Extracted text
'''

# Urine is pooling



## luke4275 (Aug 3, 2013)

Horse at a boarding stable is in 24x24 mare motel . He always pees in the same area of aprox 6ft x 3 ft and it is shaded, so it doesnt get dried out by the sun and gets worse and worse. Today. I put a few plastic planter bottoms in the area. Any suggestions as to what to do? thanks


----------



## JCnGrace (Apr 28, 2013)

Put something absorbent down to soak up the urine. Even putting some poo in it works and then let sit for a few minutes, clean up and repeat until the puddle is gone. Then put barn lime over it to absorb the odor. This isn't going to cure him from going in the same spot but that is actually a good thing. Much better to have one spot to deal with than a horse that trashes the whole stall.


----------



## cakemom (Jul 4, 2010)

Get safe mulch, and mulch that area, after you put a few bags of sand there.
_Posted via Mobile Device_


----------



## DraftyAiresMum (Jun 1, 2011)

I've found that a thick layer of play sand to absorb (can get it for like $3 at Walmart), then a layer of bedding pellets, like TerrAmigo or similar, works great.
_Posted via Mobile Device_


----------



## horselovinguy (Oct 1, 2013)

If you truly want to fix the situation...
Break up the ground in that area...the reason the urine is pooling is because the ground is no longer porous for drainage.

'''

Data entries
'''

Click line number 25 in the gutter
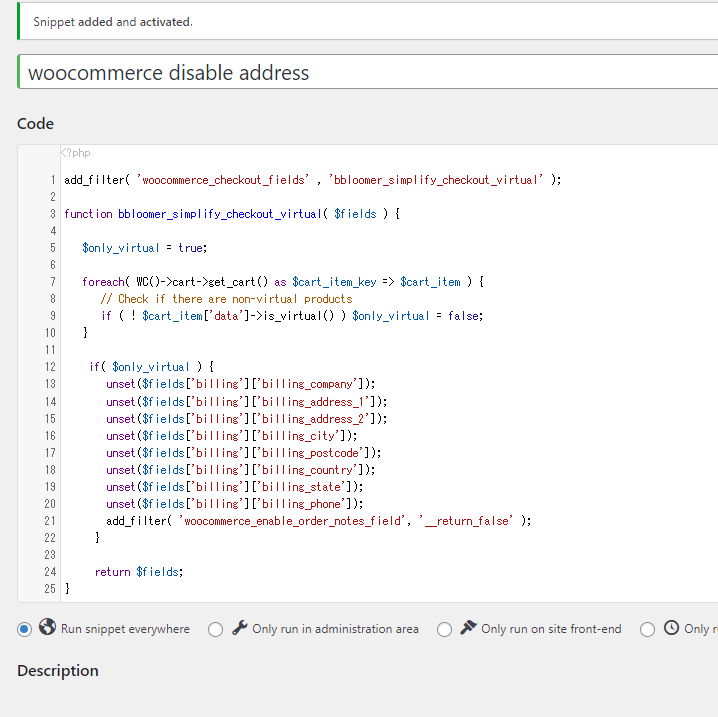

'''
'''

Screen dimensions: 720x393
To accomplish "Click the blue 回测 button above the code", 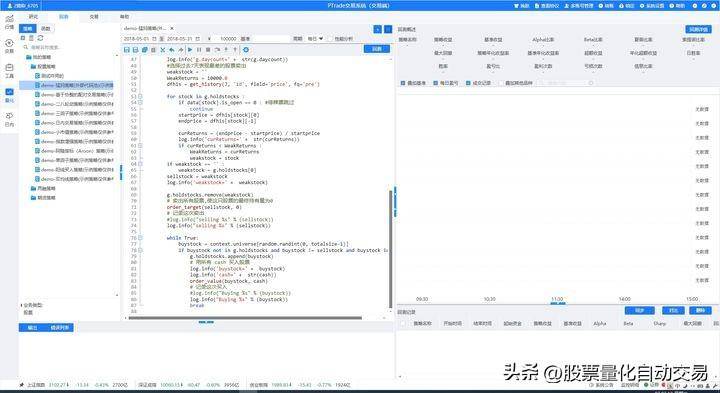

'''

Challenges
(a) Name every user who posted in the forum thread about a horse's urine pooling in its stall.
(b) Write the next part of the forum thread about a horse's urine pooling in its stall, picking up after its last sentence.

Task-by-task outputs
(a) luke4275, JCnGrace, cakemom, DraftyAiresMum, horselovinguy

(b)
Once you break it up, and this is _at least _several inches deep of ground breaking I would put in some random sized gravel and rock then layer over the top of it with sand. The gravel and rock mixture should hopefully keep the ground from solidifying and the sand on top give a chance for seepage down through the underlying layers...

For now as others suggested use some removed stall bedding & manure spread then picked up to absorb the puddle, then I agree to lime it to kill offensive odors and fly attraction, then put sand over the top...it's a band-aid on a situation needing to be really fixed correctly but for now it works.

I don't know if I would leave planter bases in the area...the horse might step on them and become injured.

Good luck.


----------



## Boo Walker (Jul 25, 2012)

Put a sheet of plywood over the area, horses don't like to pee on that because it splashes on their legs. Meanwhile, it can dry out under the plywood while the horse finds another place to pee. It's an ongoing switch-a-roo!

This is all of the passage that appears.